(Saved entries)
• • • • • • •

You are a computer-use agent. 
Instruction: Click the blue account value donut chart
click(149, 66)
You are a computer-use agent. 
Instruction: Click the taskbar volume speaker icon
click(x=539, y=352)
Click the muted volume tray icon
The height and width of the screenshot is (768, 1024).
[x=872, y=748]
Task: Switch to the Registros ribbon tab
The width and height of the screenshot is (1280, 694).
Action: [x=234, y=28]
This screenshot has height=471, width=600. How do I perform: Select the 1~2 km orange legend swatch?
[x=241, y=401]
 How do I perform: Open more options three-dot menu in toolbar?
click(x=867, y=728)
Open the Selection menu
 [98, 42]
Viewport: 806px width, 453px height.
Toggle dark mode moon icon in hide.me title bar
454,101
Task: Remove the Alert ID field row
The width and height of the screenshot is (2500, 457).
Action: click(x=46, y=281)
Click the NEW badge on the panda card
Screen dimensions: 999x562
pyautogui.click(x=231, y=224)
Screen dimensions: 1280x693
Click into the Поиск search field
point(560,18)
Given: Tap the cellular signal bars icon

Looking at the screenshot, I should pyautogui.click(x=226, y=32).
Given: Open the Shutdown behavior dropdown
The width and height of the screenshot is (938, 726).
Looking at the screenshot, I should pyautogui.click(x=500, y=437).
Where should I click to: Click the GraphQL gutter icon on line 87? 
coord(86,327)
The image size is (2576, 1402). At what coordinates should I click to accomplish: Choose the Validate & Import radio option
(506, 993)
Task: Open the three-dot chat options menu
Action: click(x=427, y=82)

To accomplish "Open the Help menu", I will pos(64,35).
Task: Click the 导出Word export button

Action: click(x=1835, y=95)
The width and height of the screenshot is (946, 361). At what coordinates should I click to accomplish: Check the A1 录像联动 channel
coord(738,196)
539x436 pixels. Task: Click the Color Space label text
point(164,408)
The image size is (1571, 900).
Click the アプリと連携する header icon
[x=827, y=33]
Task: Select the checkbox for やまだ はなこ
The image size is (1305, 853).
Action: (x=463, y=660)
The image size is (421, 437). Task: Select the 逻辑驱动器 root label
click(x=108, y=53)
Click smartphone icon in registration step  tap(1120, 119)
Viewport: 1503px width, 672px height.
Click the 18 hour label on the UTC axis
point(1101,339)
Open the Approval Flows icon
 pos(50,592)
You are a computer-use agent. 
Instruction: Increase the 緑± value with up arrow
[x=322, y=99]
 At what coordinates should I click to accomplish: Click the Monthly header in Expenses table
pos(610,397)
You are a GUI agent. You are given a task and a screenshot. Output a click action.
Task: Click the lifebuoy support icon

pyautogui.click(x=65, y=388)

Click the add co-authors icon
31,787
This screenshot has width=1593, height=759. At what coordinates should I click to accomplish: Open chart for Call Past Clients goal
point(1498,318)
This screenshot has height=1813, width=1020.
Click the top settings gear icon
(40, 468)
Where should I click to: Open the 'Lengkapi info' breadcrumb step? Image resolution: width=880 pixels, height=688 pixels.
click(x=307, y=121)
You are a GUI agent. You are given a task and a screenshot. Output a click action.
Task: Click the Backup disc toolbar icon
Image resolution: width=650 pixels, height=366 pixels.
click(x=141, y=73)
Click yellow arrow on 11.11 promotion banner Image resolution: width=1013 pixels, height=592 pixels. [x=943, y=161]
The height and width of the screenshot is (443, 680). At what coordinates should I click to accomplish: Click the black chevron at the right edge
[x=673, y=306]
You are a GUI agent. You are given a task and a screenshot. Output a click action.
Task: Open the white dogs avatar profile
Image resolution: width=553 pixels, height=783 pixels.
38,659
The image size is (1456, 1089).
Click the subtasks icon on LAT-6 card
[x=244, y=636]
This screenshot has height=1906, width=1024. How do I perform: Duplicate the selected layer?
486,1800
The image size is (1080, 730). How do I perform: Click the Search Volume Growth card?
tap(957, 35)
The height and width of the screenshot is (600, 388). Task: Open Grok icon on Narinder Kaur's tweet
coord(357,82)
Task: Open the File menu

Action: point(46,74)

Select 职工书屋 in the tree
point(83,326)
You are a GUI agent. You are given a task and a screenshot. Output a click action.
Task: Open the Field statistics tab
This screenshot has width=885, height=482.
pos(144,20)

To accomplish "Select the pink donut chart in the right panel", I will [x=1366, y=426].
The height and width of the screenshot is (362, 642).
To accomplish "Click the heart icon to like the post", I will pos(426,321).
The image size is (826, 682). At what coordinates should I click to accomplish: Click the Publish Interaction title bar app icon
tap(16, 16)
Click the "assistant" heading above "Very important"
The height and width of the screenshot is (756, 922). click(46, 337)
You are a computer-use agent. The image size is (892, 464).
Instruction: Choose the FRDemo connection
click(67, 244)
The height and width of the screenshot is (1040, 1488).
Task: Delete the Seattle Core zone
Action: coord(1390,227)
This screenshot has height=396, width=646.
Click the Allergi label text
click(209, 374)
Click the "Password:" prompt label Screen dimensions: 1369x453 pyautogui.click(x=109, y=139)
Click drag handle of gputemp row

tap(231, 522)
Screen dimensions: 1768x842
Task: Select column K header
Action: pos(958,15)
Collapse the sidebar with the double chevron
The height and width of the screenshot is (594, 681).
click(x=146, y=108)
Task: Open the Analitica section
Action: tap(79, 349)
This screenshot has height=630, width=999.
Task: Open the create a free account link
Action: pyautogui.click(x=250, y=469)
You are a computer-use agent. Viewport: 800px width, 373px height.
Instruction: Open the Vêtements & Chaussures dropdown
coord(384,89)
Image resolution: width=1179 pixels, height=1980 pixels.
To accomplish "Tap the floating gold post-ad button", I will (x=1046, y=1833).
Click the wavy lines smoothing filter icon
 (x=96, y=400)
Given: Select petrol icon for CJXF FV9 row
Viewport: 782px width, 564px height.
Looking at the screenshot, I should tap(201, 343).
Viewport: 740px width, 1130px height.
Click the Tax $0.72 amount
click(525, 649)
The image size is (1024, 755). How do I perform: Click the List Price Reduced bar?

• • • • • • •

Instructions to follow: Every record should be printed again exactly as it reads.

Exercise answer:
You are a computer-use agent. 
Instruction: Click the blue account value donut chart
click(149, 66)
You are a computer-use agent. 
Instruction: Click the taskbar volume speaker icon
click(x=539, y=352)
Click the muted volume tray icon
The height and width of the screenshot is (768, 1024).
[x=872, y=748]
Task: Switch to the Registros ribbon tab
The width and height of the screenshot is (1280, 694).
Action: [x=234, y=28]
This screenshot has height=471, width=600. How do I perform: Select the 1~2 km orange legend swatch?
[x=241, y=401]
 How do I perform: Open more options three-dot menu in toolbar?
click(x=867, y=728)
Open the Selection menu
 [98, 42]
Viewport: 806px width, 453px height.
Toggle dark mode moon icon in hide.me title bar
454,101
Task: Remove the Alert ID field row
The width and height of the screenshot is (2500, 457).
Action: click(x=46, y=281)
Click the NEW badge on the panda card
Screen dimensions: 999x562
pyautogui.click(x=231, y=224)
Screen dimensions: 1280x693
Click into the Поиск search field
point(560,18)
Given: Tap the cellular signal bars icon

Looking at the screenshot, I should pyautogui.click(x=226, y=32).
Given: Open the Shutdown behavior dropdown
The width and height of the screenshot is (938, 726).
Looking at the screenshot, I should pyautogui.click(x=500, y=437).
Where should I click to: Click the GraphQL gutter icon on line 87? 
coord(86,327)
The image size is (2576, 1402). At what coordinates should I click to accomplish: Choose the Validate & Import radio option
(506, 993)
Task: Open the three-dot chat options menu
Action: click(x=427, y=82)

To accomplish "Open the Help menu", I will pos(64,35).
Task: Click the 导出Word export button

Action: click(x=1835, y=95)
The width and height of the screenshot is (946, 361). At what coordinates should I click to accomplish: Check the A1 录像联动 channel
coord(738,196)
539x436 pixels. Task: Click the Color Space label text
point(164,408)
The image size is (1571, 900).
Click the アプリと連携する header icon
[x=827, y=33]
Task: Select the checkbox for やまだ はなこ
The image size is (1305, 853).
Action: (x=463, y=660)
The image size is (421, 437). Task: Select the 逻辑驱动器 root label
click(x=108, y=53)
Click smartphone icon in registration step  tap(1120, 119)
Viewport: 1503px width, 672px height.
Click the 18 hour label on the UTC axis
point(1101,339)
Open the Approval Flows icon
 pos(50,592)
You are a computer-use agent. 
Instruction: Increase the 緑± value with up arrow
[x=322, y=99]
 At what coordinates should I click to accomplish: Click the Monthly header in Expenses table
pos(610,397)
You are a GUI agent. You are given a task and a screenshot. Output a click action.
Task: Click the lifebuoy support icon

pyautogui.click(x=65, y=388)

Click the add co-authors icon
31,787
This screenshot has width=1593, height=759. At what coordinates should I click to accomplish: Open chart for Call Past Clients goal
point(1498,318)
This screenshot has height=1813, width=1020.
Click the top settings gear icon
(40, 468)
Where should I click to: Open the 'Lengkapi info' breadcrumb step? Image resolution: width=880 pixels, height=688 pixels.
click(x=307, y=121)
You are a GUI agent. You are given a task and a screenshot. Output a click action.
Task: Click the Backup disc toolbar icon
Image resolution: width=650 pixels, height=366 pixels.
click(x=141, y=73)
Click yellow arrow on 11.11 promotion banner Image resolution: width=1013 pixels, height=592 pixels. [x=943, y=161]
The height and width of the screenshot is (443, 680). At what coordinates should I click to accomplish: Click the black chevron at the right edge
[x=673, y=306]
You are a GUI agent. You are given a task and a screenshot. Output a click action.
Task: Open the white dogs avatar profile
Image resolution: width=553 pixels, height=783 pixels.
38,659
The image size is (1456, 1089).
Click the subtasks icon on LAT-6 card
[x=244, y=636]
This screenshot has height=1906, width=1024. How do I perform: Duplicate the selected layer?
486,1800
The image size is (1080, 730). How do I perform: Click the Search Volume Growth card?
tap(957, 35)
The height and width of the screenshot is (600, 388). Task: Open Grok icon on Narinder Kaur's tweet
coord(357,82)
Task: Open the File menu

Action: point(46,74)

Select 职工书屋 in the tree
point(83,326)
You are a GUI agent. You are given a task and a screenshot. Output a click action.
Task: Open the Field statistics tab
This screenshot has width=885, height=482.
pos(144,20)

To accomplish "Select the pink donut chart in the right panel", I will [x=1366, y=426].
The height and width of the screenshot is (362, 642).
To accomplish "Click the heart icon to like the post", I will pos(426,321).
The image size is (826, 682). At what coordinates should I click to accomplish: Click the Publish Interaction title bar app icon
tap(16, 16)
Click the "assistant" heading above "Very important"
The height and width of the screenshot is (756, 922). click(46, 337)
You are a computer-use agent. The image size is (892, 464).
Instruction: Choose the FRDemo connection
click(67, 244)
The height and width of the screenshot is (1040, 1488).
Task: Delete the Seattle Core zone
Action: coord(1390,227)
This screenshot has height=396, width=646.
Click the Allergi label text
click(209, 374)
Click the "Password:" prompt label Screen dimensions: 1369x453 pyautogui.click(x=109, y=139)
Click drag handle of gputemp row

tap(231, 522)
Screen dimensions: 1768x842
Task: Select column K header
Action: pos(958,15)
Collapse the sidebar with the double chevron
The height and width of the screenshot is (594, 681).
click(x=146, y=108)
Task: Open the Analitica section
Action: tap(79, 349)
This screenshot has height=630, width=999.
Task: Open the create a free account link
Action: pyautogui.click(x=250, y=469)
You are a computer-use agent. Viewport: 800px width, 373px height.
Instruction: Open the Vêtements & Chaussures dropdown
coord(384,89)
Image resolution: width=1179 pixels, height=1980 pixels.
To accomplish "Tap the floating gold post-ad button", I will (x=1046, y=1833).
Click the wavy lines smoothing filter icon
 (x=96, y=400)
Given: Select petrol icon for CJXF FV9 row
Viewport: 782px width, 564px height.
Looking at the screenshot, I should tap(201, 343).
Viewport: 740px width, 1130px height.
Click the Tax $0.72 amount
click(525, 649)
The image size is (1024, 755). How do I perform: Click the List Price Reduced bar?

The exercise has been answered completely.